TO BE DONE: Please pull out each line of the data below that contains the word "Click", and copy those lines unchanged.

DATA EXCERPTS:
--------
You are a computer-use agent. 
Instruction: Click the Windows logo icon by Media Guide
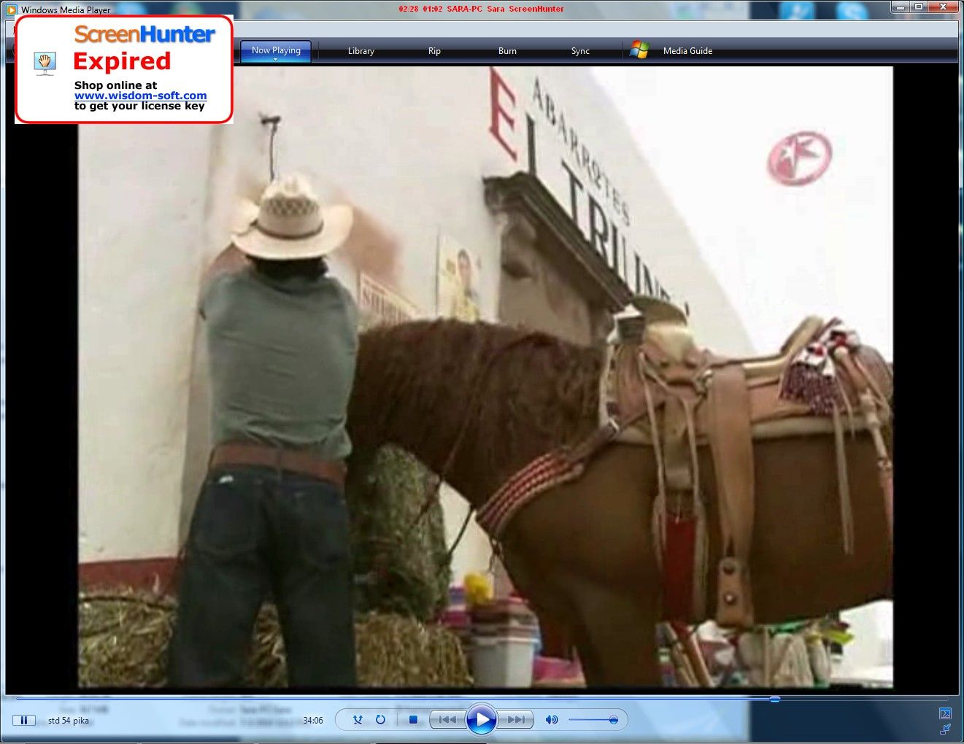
--------
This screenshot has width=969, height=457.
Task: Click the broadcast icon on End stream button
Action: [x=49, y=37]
--------
RESULT OF THIS TASK:
Instruction: Click the Windows logo icon by Media Guide
Task: Click the broadcast icon on End stream button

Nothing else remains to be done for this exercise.